Le programme TUKTU est financé par l’IPEV jusqu’en 2018. D’ici là, l’équipe de recherche espère pouvoir continuer à accompagner la communauté de Qamani’tuaq et traiter les questions de recherche qui auront été choisies comme prioritaires chaque année. Pour l’année 2014, l’équipe a exploré les scénarios du futur et les conséquences de la fermeture de la mine d’or et de l’ouverture de la mine d’uranium, et a précisé les recommandations et conditions de partenariat équitable (Rixen 2014). Pour 2015, l’équipe travaillera sur l’héritage laissé par la mine d’or et les activités alternatives à sa fermeture. Un travail de production cartographique identifiant les zones vulnérables aux mines est aussi prévu. D’ici 2018, nous espérons pouvoir développer des outils de négociation entre communautés et mines, visant des termes d’échanges plus favorables, le bien-être et la santé des hommes et des caribous.

La recherche collaborative est un processus long qui demande de la patience et de l’humilité. Elle génère des retours plus lents en termes de résultats et de publications qui ne sont pas toujours compatibles avec le format de recherche «extractif» (Blangy 2010) qui est imposé par les universités d’aujourd’hui. Les équipes investies dans ces processus ne doivent pas se décourager, mais continuer à développer des outils de dialogue et des modèles de partenariat qui inspireront les générations de jeunes chercheurs à venir.

Conclusion

Nos résultats montrent qu’à Qamani’tuaq, la mine de Meadowbank a déjà affecté fortement la société inuit: une société en pleine mutation, développée autour d’une économie mixte où deux modes de vie s’opposent.
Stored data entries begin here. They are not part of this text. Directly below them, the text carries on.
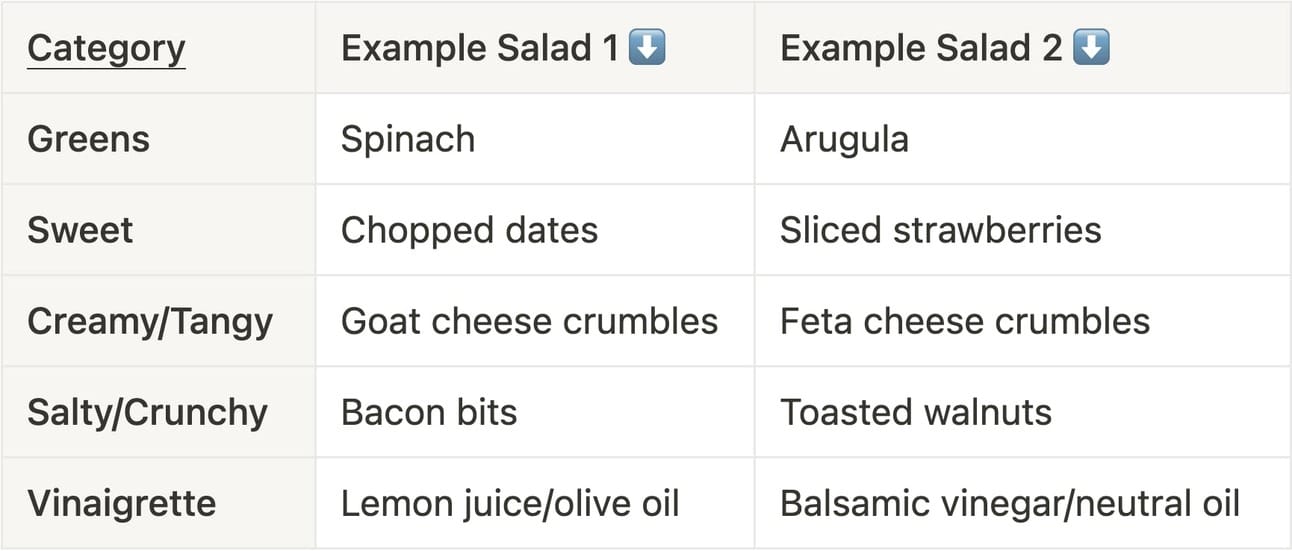Select the Sliced strawberries cell

point(940,230)
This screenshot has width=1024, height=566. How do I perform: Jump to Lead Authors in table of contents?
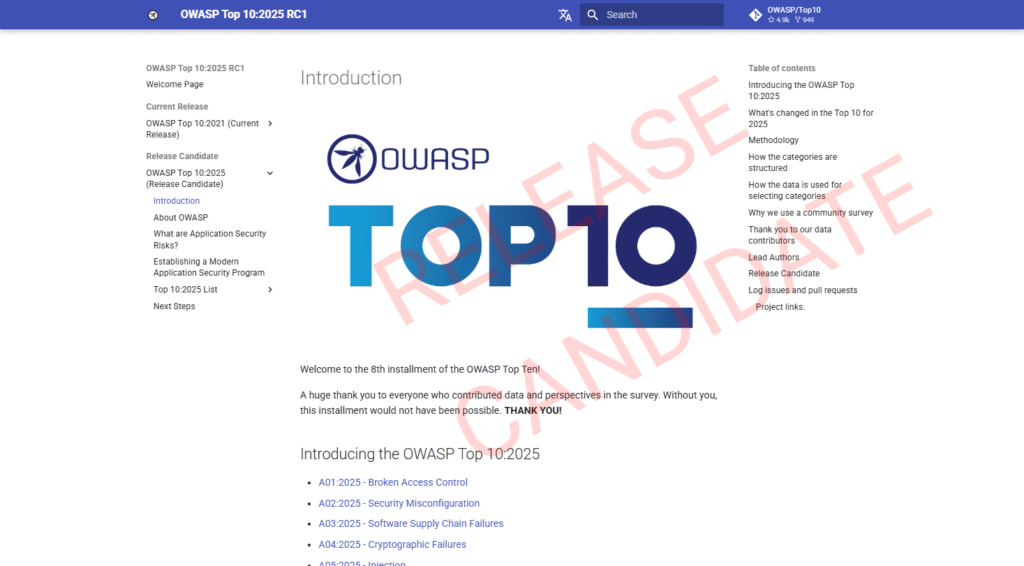774,257
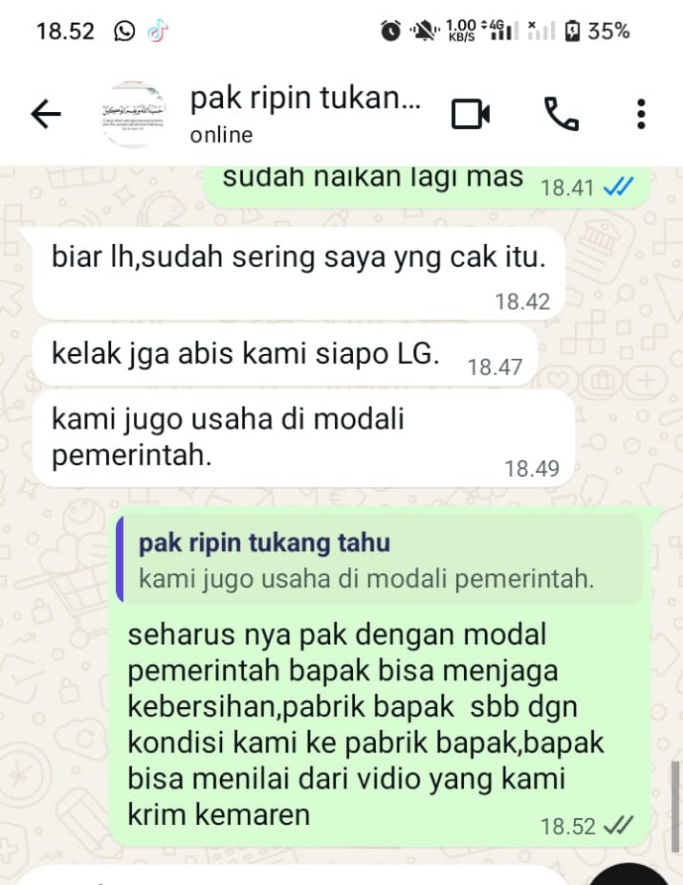Open the three-dot more options menu
This screenshot has width=683, height=885.
[641, 114]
Aujourd’hui, le maintien des activités traditionnelles semble menacé. Et même si la mine offre des revenus pouvant servir à financer les équipements de chasse, et qu’elle favorise donc indirectement les activités traditionnelles, il n’en reste pas moins qu’une deuxième mine risquerait d’affecter les écosystèmes et le caribou de manière irréversible. Or nous avons vu que le bien-être des habitants ne dépend pas seulement d’un bien-être matériel mais aussi de l’accès au territoire et des activités de subsistance.

Le modèle de recherche participative et la mise en place d’une recherche triangulaire (Blangy 2010), réunissant autour de la table les chercheurs, les représentants des communautés et les mines, pourraient permettre de construire un guide de bonnes pratiques du développement minier. Les pistes d’actions pourraient à première vue être développées autour des bénéfices à long terme pour la communauté (éducation et santé) ainsi que des mesures culturelles visant les activités traditionnelles et la transmission des savoirs.

Enfin, les communautés doivent également explorer et développer une grande diversité de stratégies d’adaptation pour améliorer la résilience de leur modèle socioécologique et culturel (Rixen 2014). Pour cela, un dialogue entre communautés, au Canada et dans les régions arctiques, est indispensable pour explorer la diversité des situations et enrichir le champ d’actions. Comprendre les effets cumulatifs des mines et en modéliser les conséquences pourraient fournir des clés de négociation aux communautés et leur permettre de se préparer un avenir qui ne soit pas subi mais qui, à l’inverse, corresponde à leurs aspirations.